Saturday, January 7, 2017

Looking Back

I found a draft I never published on my Lifetime Learning blog. It belongs over here on this blog about T1D. It's still true, though it was written last June. I guess I was feeling a bit sassy that day. Here it is:

My engineering degree taught me that there was a balance around systems. You could calculate what went in, determine what occurred in process, and measure what came out. This could all be mathematically solved so that algorithms could make predictions. This is pure bullshit when it comes to the human body and diabetes. See, the thing is, you never know exactly what is going on inside any given human body.
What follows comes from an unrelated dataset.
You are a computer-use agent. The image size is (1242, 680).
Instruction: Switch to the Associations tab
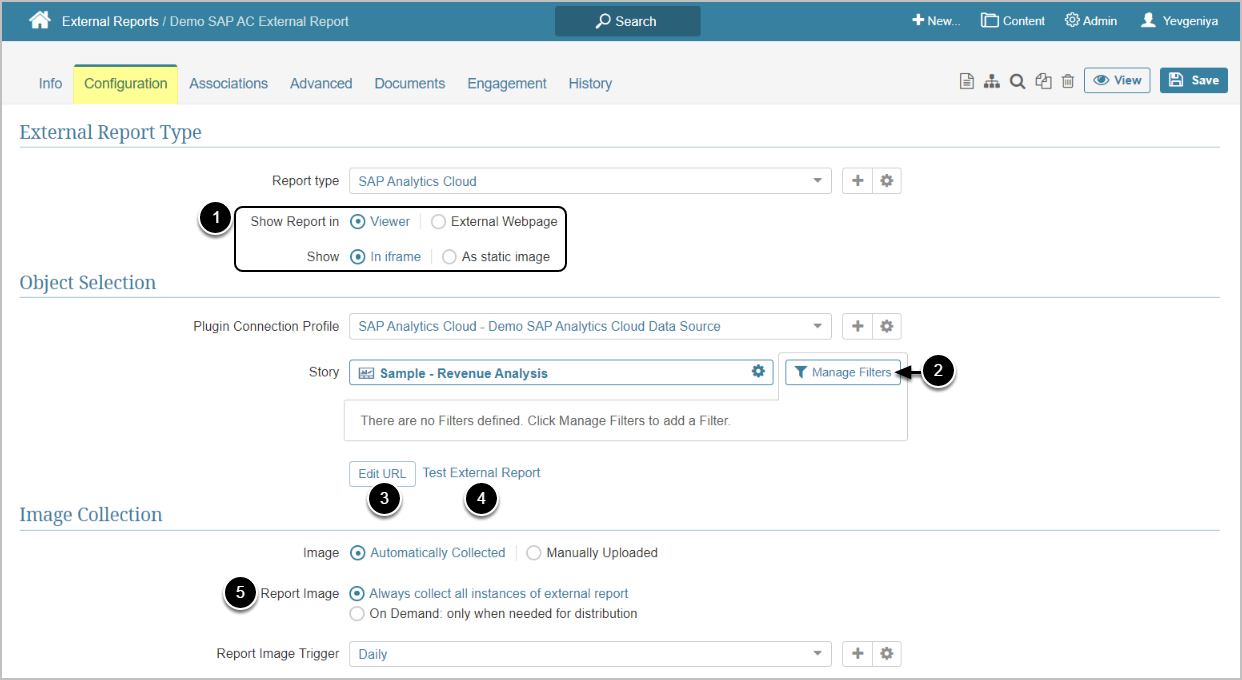228,84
Two nights ago, William's BG was 150 mg/dL at 3:30 a.m. I chose to do half of the suggested correction because he had been somewhat active on a hot day. He woke up in the 80s. Perfect.
The next night, he was again 150 mg/dL at 3:30 a.m. and I did half a correction because of a similar day, and he woke up in the 200s. (And, yes, I should have caught it with the Dexcom CGM, but I didn't. We'd turned off the high alarms because...well because we were somewhere where it was annoying. Sue me.) 

Same input, same process, different output. Was he growing? Perhaps, just maybe, it was the two hamburgers and fat that he had right before bed at midnight? (I'd already gone to bed and missed knowing this.) Perhaps he was growing. Perhaps it was a full moon. Who knows.